Task to carry out
Across these entries, how many lines contain the word "tree"? Answer with only the number.

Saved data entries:

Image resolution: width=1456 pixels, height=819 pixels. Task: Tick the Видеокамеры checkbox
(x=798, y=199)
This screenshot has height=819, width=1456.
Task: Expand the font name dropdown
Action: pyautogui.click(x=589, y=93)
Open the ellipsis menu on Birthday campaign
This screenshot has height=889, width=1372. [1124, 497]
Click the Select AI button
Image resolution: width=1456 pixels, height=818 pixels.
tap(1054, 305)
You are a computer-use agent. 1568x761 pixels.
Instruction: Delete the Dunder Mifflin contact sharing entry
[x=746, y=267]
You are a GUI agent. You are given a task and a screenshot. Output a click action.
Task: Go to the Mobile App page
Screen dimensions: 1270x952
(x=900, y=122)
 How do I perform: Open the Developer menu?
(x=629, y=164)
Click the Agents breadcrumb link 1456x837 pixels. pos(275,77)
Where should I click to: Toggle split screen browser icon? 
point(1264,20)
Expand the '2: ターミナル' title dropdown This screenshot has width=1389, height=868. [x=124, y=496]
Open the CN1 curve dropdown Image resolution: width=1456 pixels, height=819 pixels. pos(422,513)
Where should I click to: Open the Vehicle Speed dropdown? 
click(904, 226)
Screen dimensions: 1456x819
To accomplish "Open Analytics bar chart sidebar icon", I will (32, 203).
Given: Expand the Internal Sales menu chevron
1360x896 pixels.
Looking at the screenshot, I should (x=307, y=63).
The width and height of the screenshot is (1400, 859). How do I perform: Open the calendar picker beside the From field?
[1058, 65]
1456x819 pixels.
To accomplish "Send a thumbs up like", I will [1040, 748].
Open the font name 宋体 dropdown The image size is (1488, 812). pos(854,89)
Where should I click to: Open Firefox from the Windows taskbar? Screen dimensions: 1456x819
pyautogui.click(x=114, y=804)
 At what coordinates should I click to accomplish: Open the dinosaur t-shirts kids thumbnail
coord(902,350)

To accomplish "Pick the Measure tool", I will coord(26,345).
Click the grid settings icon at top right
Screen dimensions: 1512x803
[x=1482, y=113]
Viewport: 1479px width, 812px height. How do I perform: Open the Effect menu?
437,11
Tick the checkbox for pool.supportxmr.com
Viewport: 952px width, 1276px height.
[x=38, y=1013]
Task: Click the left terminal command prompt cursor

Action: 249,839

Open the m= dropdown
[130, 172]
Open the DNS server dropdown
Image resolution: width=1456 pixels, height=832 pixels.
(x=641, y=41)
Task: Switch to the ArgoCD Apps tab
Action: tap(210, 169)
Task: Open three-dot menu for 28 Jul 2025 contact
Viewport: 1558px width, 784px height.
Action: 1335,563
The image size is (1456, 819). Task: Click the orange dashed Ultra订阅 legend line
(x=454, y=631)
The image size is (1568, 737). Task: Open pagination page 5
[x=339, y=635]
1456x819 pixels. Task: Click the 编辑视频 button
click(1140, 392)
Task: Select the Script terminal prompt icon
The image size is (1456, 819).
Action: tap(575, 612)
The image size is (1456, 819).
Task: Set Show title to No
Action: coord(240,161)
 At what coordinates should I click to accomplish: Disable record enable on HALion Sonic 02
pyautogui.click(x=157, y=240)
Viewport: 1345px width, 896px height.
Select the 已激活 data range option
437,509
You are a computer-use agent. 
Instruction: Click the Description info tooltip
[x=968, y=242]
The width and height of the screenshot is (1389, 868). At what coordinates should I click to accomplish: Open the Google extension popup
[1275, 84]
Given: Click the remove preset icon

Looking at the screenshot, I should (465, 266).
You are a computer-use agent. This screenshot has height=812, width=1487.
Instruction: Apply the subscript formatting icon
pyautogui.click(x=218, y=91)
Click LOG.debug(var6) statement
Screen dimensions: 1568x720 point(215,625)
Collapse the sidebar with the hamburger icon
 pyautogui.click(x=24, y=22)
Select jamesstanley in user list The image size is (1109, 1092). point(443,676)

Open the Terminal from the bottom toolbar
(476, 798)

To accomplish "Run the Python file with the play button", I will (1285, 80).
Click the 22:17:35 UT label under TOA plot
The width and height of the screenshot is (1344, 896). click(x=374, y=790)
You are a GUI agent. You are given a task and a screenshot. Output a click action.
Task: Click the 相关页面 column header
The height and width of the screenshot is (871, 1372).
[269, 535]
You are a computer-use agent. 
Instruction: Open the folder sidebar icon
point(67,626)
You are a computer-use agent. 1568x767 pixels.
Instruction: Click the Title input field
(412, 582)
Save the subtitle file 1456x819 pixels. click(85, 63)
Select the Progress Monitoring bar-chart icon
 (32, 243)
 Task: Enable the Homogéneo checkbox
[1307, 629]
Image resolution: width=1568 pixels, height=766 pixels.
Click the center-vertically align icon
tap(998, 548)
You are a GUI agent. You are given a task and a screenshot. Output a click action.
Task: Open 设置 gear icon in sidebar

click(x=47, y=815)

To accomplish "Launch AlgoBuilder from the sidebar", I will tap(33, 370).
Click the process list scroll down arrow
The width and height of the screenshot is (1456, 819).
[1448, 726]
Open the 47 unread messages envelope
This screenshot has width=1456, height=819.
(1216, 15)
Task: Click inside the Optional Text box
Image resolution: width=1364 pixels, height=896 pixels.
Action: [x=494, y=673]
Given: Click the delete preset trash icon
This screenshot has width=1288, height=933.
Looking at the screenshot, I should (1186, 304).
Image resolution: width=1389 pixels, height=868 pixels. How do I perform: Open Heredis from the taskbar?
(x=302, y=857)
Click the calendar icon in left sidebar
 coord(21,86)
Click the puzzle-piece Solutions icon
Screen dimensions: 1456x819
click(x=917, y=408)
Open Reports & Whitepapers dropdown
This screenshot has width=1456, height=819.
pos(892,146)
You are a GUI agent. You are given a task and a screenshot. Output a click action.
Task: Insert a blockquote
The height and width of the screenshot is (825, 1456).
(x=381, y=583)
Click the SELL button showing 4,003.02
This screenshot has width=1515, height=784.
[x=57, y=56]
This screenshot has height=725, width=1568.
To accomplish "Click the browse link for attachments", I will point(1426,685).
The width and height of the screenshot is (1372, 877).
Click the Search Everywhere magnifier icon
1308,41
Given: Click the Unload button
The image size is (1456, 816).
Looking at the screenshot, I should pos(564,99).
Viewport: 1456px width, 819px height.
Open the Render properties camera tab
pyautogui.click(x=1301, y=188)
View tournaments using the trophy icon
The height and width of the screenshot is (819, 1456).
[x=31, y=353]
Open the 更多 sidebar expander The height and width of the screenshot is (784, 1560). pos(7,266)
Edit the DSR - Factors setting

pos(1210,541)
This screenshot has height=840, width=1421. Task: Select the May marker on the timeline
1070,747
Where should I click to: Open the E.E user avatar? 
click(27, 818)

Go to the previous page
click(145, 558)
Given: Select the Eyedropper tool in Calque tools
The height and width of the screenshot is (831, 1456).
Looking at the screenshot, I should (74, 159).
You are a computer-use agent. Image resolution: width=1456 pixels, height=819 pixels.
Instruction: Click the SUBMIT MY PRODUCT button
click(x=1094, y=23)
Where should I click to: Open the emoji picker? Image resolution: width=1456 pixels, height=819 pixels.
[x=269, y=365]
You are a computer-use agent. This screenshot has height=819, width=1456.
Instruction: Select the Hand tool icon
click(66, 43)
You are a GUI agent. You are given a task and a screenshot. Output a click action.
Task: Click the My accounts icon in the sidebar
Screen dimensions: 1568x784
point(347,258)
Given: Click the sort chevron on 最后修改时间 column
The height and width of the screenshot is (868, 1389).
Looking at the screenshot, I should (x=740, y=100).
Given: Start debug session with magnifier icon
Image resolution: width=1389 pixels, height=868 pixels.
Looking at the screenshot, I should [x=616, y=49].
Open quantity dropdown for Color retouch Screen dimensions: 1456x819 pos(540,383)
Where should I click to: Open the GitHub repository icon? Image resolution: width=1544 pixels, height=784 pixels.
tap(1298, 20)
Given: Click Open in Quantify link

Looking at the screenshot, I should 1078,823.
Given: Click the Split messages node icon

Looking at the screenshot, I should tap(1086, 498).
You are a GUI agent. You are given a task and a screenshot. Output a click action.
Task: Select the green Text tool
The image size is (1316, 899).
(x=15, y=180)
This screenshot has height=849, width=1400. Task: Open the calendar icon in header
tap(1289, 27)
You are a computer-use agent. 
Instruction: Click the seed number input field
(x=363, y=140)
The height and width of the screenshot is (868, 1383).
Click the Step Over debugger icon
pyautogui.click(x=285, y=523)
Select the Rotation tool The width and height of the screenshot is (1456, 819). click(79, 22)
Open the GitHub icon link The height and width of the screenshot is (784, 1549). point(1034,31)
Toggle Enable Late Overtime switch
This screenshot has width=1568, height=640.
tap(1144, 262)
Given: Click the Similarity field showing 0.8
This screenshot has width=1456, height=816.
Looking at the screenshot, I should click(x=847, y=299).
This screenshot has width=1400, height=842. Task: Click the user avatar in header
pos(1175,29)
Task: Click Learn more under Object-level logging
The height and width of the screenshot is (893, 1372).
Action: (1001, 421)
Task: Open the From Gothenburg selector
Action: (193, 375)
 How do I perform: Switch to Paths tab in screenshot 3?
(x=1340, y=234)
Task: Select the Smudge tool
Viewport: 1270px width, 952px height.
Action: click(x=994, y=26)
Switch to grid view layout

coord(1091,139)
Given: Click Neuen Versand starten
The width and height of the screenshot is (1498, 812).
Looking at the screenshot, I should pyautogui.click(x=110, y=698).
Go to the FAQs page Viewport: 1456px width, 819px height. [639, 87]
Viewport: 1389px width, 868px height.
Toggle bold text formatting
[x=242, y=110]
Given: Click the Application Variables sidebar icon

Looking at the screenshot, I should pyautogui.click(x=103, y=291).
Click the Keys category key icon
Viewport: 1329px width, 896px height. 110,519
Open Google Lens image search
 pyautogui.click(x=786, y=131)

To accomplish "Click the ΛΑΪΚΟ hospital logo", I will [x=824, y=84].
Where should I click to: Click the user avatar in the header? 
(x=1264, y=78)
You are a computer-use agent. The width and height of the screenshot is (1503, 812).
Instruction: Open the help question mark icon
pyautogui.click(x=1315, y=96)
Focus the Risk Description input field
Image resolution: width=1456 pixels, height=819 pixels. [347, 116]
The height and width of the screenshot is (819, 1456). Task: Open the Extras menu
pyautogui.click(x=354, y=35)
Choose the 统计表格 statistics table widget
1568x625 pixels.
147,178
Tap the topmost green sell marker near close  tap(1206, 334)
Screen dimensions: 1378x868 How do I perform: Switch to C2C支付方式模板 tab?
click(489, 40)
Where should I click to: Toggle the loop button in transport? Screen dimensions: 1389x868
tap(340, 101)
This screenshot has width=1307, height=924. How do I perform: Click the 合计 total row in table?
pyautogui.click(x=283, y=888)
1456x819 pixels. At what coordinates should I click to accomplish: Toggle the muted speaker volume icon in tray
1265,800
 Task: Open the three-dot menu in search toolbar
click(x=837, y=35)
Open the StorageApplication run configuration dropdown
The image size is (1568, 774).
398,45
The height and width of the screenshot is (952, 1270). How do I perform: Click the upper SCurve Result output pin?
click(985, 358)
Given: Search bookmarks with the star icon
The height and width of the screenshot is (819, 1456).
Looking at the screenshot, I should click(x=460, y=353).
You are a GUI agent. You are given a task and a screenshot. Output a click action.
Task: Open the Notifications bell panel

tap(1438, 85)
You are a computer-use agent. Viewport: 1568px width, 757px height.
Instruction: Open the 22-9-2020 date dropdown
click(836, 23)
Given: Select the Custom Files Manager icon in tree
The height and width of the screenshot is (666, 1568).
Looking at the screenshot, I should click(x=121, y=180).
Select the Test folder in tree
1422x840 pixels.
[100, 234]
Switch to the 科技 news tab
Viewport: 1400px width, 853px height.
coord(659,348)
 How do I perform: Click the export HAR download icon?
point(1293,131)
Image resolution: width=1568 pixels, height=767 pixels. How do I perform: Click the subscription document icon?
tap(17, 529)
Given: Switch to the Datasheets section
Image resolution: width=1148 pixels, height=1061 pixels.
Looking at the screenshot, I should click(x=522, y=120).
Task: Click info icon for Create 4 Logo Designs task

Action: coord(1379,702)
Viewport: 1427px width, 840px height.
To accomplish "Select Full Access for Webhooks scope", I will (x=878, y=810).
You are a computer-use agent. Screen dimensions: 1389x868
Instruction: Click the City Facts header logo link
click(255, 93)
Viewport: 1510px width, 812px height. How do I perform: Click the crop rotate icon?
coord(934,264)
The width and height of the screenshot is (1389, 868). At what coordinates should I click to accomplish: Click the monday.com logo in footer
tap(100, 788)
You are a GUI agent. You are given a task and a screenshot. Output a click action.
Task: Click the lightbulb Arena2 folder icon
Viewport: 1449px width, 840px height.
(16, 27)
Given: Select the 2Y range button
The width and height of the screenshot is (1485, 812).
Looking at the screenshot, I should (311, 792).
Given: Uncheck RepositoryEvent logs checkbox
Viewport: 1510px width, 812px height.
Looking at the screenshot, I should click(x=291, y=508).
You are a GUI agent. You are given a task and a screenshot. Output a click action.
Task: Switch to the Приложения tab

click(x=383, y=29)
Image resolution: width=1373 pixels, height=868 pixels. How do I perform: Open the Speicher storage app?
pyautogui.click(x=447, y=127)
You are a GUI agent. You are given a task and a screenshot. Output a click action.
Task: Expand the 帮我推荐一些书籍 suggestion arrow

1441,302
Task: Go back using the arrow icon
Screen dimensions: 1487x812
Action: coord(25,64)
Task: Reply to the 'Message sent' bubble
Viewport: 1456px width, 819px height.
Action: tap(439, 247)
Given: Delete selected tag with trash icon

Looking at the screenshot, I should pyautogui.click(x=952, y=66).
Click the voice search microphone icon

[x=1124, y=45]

Your response
2